▶ Task directions
Below are records; reproduce exactly the lines from the one that has "Ricardo (547, 718)" through the one that has "Werkplekje (concurreert wel", ends included, and nothing more.

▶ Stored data
★ ★ ★ ★ ★ ★ ★

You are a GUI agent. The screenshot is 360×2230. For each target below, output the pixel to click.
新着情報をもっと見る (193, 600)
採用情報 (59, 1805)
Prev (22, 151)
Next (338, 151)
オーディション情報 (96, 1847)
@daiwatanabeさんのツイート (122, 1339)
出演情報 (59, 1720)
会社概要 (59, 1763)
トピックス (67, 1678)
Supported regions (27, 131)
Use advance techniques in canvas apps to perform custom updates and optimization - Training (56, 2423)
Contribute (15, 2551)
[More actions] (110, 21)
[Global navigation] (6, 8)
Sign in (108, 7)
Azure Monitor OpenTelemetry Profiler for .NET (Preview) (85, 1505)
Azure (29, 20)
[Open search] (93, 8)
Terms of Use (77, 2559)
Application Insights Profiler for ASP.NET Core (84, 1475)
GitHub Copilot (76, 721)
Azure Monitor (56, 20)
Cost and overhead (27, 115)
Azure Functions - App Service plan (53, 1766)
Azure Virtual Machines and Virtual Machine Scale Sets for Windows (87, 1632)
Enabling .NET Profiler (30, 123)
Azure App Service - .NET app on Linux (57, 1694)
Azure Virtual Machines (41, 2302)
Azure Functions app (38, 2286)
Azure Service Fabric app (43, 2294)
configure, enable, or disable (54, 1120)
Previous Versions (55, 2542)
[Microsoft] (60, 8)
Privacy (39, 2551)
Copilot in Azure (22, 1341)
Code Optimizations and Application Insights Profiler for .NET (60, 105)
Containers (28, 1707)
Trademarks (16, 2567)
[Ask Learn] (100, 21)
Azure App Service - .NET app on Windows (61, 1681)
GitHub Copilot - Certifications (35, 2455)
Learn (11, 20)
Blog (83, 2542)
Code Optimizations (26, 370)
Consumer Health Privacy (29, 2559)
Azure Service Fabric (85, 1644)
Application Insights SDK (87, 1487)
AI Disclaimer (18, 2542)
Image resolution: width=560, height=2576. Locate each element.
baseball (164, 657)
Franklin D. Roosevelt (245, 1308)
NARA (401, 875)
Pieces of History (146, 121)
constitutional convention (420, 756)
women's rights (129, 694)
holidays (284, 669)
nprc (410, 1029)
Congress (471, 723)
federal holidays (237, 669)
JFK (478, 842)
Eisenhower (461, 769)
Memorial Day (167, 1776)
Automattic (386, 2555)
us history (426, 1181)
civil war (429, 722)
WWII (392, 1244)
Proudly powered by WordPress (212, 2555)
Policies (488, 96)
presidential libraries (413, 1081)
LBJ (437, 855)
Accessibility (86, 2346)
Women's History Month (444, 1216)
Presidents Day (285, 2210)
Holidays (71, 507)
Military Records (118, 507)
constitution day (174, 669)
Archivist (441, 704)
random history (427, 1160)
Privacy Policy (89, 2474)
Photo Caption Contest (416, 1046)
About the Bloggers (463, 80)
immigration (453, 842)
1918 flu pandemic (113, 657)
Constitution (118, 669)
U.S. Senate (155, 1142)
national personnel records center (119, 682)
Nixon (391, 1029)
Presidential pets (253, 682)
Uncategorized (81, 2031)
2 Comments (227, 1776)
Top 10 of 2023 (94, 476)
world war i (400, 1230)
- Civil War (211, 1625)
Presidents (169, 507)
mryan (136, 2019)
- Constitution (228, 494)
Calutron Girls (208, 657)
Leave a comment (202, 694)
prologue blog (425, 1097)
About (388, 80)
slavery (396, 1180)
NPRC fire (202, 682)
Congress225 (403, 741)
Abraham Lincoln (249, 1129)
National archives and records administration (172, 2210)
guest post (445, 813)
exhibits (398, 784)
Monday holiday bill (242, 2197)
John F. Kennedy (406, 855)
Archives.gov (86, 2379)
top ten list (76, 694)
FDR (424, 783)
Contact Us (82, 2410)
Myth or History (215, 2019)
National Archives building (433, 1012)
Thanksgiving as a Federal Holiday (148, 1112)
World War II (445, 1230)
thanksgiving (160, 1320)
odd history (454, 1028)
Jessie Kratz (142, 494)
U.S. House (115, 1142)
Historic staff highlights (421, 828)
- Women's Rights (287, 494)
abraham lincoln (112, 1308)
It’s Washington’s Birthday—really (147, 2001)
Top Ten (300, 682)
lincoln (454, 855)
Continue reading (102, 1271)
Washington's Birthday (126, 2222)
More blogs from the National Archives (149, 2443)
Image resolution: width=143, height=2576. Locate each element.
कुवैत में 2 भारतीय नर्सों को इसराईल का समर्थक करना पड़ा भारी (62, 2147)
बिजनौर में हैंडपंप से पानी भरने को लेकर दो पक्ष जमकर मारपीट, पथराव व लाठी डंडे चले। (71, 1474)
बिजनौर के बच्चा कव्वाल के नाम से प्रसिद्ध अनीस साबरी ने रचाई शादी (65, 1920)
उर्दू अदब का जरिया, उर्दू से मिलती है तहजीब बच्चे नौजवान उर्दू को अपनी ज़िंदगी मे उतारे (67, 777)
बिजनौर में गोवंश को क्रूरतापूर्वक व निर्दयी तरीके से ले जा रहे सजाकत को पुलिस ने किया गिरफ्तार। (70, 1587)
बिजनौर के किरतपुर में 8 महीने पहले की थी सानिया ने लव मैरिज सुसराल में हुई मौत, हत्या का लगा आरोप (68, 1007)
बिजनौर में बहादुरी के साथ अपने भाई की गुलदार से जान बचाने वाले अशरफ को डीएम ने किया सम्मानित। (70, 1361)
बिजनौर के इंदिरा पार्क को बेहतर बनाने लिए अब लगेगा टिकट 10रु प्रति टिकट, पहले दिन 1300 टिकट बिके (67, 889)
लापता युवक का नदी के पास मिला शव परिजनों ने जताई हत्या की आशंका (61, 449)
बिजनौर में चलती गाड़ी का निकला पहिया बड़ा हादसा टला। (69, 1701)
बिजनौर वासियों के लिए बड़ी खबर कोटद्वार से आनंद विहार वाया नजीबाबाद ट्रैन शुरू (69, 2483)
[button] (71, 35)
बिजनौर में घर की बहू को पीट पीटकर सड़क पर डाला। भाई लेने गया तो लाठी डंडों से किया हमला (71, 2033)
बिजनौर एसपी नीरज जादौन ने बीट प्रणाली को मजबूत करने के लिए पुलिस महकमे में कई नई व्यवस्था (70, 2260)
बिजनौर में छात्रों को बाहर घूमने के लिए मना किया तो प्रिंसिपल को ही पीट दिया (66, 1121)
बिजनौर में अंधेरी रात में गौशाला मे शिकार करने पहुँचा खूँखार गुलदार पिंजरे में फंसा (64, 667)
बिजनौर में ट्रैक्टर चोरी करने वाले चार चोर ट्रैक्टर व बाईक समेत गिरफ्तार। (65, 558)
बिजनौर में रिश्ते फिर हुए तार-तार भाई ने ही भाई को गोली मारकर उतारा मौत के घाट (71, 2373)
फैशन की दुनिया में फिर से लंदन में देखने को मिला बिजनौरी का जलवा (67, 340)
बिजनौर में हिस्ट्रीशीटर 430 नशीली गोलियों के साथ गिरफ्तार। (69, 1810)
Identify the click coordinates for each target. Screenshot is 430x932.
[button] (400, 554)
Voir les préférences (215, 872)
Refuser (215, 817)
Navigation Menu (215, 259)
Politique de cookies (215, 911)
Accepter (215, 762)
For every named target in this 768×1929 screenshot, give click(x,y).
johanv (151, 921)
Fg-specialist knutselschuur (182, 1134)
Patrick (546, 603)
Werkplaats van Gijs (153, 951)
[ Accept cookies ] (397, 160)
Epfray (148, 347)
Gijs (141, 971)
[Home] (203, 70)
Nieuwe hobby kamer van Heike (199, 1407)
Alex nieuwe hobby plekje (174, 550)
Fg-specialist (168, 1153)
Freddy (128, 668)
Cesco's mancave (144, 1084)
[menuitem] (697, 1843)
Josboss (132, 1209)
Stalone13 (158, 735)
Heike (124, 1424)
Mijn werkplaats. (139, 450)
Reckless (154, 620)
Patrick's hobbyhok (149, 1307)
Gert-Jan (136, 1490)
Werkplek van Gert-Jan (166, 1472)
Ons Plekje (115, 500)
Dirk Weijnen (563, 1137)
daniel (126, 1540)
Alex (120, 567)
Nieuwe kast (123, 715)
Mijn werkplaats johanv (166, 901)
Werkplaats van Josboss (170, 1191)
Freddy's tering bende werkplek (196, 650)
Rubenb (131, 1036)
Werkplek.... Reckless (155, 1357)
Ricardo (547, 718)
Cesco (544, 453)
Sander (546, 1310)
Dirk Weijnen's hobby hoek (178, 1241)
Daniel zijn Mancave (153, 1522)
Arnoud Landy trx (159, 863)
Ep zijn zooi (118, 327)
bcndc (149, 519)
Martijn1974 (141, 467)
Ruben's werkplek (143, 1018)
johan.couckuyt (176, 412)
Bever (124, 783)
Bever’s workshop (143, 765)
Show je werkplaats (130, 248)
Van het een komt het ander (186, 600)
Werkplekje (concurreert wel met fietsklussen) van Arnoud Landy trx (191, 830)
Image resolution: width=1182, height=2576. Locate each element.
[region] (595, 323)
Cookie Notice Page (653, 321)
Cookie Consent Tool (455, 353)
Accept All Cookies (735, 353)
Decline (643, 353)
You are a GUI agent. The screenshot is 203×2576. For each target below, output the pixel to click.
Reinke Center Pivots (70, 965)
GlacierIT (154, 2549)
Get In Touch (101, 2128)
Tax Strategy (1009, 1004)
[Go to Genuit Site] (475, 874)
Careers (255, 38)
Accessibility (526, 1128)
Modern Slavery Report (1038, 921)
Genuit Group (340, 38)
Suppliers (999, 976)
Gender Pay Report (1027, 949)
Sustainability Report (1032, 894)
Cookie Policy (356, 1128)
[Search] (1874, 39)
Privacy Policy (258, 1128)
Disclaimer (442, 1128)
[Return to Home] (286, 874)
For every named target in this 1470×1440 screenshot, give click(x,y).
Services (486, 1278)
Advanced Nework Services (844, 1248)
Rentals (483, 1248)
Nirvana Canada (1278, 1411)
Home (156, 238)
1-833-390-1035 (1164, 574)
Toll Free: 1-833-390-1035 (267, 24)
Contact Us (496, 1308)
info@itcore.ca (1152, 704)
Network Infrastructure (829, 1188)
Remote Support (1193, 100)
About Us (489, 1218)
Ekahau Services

★ ★ ★ ★ ★ ★ ★

▶ Written solution
Ricardo (547, 718)
Cesco (544, 453)
Sander (546, 1310)
Dirk Weijnen's hobby hoek (178, 1241)
Daniel zijn Mancave (153, 1522)
Arnoud Landy trx (159, 863)
Ep zijn zooi (118, 327)
bcndc (149, 519)
Martijn1974 (141, 467)
Ruben's werkplek (143, 1018)
johan.couckuyt (176, 412)
Bever (124, 783)
Bever’s workshop (143, 765)
Show je werkplaats (130, 248)
Van het een komt het ander (186, 600)
Werkplekje (concurreert wel met fietsklussen) van Arnoud Landy trx (191, 830)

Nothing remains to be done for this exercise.